The Canthigaster amboinensis has a very vast diffusion in the tropical seas of the whole world. In the Indo-Pacific from the African eastern coasts to those of the Baja California up to the Galapagos and in the Atlantic, from the Gulf of Mexico, Caribbean zone and Central America up to Brazil, up to the distant African coasts.
It lives in very shallow waters between the waves of the tidal area, usually at 1-6 m of depth and it is not rare to find young ones trapped in the large rock pools. Rocky coasts, but especially madreporic environments rich of food and of hideouts. In fact, they nourish mainly of algae, the filamentous green but also of bigger species among between the thalli of which they enrich the diet with small crustaceans, molluscs and small worms, without forgetting the tunicates and the sponges. Poor animals, visible even from far away, unable to flee and that are chewed up cheerfully such as the polyps of the corals.
The echinoderms do not have a better treatment: small sea urchins and mainly brittlestars, frail marine stars with long thin arms reduced then to stumps.
15 cm in size are of more than a considerable size for a Canthigaster. For the rest it follows the typical pattern: no scales and a subcutaneous armour provided, as usual, of the vital openings for the eyes, the mouth, the fins, the gills and the anus.
The muzzle, placed in advanced position, shorter than that of the small congeners who are obliged to look for the food inside the holes, has the characteristic beak of the Tetraodontidae, formed by two incisor teeth per jaw, whilst in the Diodontidae they merge in one only element.
Like for all Canthigaster, the ventral fins are absent.
The caudal serves mostly as rudder, whilst the movement is entrusted to the continuous undulations of the dorsal and anal fins, placed symmetrically in a backward position.
The pectorals serve mainly for maintaining the trim and for precision displacements.
The livery is particularly elegant.
The blue turquoise camouflage lines that start radially from the orange eye, detach on the background dark brown colour.
Further down, on the sides up to the belly, parallel wavy traits adorn with blue lines the fore part of the fish and then there is a constellation of blue specks that become more intense on the tail.
The peduncle and some rays of the anal fin are bright pale blue.
What is for us pure beauty is actually serving as a camouflage suit in the colourful world of the corals.
A certainly winning formula, seen the enormous diffusion of this species, who, moreover, knows how to make itself respected by the predators not only inflating but also for the presence on the skin and in the bowels of the tetrodotoxin, the powerful venom of the puffers elaborated by symbiotic bacteria.
He who eats it, if it does not die, will not do it a second time. In the evolution of the species the nature doesn’t look at the salvation of the single individuals but at the survival of the species.

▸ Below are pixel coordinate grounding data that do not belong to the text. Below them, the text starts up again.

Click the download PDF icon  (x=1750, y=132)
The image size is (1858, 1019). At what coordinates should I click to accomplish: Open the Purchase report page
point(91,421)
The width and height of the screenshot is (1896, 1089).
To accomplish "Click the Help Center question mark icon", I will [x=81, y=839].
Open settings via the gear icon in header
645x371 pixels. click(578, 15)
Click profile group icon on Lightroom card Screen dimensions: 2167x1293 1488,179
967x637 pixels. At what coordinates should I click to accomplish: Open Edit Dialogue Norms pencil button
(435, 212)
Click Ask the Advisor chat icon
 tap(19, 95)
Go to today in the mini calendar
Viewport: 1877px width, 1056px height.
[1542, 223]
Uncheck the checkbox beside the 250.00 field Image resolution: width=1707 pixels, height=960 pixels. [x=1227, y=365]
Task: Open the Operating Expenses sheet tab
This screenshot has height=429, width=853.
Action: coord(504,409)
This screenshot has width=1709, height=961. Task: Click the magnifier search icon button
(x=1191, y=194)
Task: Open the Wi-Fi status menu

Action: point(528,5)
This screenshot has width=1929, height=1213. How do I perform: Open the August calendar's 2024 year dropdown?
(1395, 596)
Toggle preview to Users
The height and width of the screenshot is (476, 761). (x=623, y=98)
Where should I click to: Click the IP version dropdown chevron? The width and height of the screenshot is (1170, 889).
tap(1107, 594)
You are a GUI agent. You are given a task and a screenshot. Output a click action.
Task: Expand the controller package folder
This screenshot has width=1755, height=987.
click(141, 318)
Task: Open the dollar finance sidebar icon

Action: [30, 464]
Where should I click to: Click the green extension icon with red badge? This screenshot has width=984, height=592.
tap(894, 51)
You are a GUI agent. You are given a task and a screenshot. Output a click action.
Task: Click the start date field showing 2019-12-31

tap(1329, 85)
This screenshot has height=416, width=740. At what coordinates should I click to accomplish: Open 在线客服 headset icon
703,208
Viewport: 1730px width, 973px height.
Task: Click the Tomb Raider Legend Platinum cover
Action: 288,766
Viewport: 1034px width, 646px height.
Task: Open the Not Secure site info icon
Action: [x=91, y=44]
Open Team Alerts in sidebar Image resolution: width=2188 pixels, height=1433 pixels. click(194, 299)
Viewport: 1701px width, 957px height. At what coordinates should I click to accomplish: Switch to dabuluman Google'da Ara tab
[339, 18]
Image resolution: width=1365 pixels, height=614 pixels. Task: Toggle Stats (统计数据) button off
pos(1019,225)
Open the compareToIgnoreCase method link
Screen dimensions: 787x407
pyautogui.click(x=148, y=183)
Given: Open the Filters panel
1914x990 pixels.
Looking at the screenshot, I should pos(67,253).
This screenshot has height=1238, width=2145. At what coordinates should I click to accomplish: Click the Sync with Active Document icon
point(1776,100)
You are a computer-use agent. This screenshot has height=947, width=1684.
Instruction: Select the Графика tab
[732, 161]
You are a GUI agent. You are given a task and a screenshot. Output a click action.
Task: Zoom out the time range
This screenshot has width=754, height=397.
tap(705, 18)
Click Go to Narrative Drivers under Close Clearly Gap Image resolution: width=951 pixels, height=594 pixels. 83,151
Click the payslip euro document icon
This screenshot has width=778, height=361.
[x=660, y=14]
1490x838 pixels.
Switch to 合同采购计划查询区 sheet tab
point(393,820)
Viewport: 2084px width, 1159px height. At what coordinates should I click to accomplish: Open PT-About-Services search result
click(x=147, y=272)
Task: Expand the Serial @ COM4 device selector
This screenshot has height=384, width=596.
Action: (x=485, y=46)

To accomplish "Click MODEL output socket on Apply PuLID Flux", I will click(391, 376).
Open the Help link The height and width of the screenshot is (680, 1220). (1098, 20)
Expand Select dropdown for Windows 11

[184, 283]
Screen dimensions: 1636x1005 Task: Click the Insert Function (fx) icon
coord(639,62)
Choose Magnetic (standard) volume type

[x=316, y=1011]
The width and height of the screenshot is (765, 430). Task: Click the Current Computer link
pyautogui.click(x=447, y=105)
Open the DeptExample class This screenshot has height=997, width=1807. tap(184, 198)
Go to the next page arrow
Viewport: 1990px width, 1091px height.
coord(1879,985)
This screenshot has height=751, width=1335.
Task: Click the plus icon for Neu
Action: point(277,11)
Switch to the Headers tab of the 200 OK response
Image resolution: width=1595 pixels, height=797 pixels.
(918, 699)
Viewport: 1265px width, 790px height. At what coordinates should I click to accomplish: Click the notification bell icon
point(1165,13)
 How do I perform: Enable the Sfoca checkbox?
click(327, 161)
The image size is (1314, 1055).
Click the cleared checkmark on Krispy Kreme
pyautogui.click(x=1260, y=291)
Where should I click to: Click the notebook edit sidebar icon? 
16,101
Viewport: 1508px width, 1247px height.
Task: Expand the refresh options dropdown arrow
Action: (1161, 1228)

The males, bigger, had a small harem of 2-5 females, each one controlling a territory of about 25 squared metres attacking the companions who trespass. Conversely, the boss is welcome in their fiefdoms and so it owns a territory of about 100-175 squared metres it surveys almost all the day with unexpected patrols, every four minutes maximum.
If there is a female ready lay, it is there. The partner chooses the nest, usually a well protected crack, and lays the eggs in many times. It observes and can fertilize them while the female takes a breath or at the end, expelling it, more or less gently if the space is narrow, in order to complete its job. The female remains alone, surveys for about 15 minutes the nest, and then goes away convinced of having done its own duty.
The hatch occurs a few days later and the larvae get dragged by the currents.
The resilience is good, with populations that can double in less of than 15 months, and seen the enormous diffusion of the species, nowadays (2019) the vulnerability index of the Canthigaster amboinensis is very low, marking only 13 on a scale of 100.
Psilonotus amboinensis Bleeker, 1864; Tropidichthys oahuensis Jenkins, 1903; Tropidichthys psegma; Jordan & Evermann, 1903; Canthigaster polyophthalmus, Pietschmann, 1938.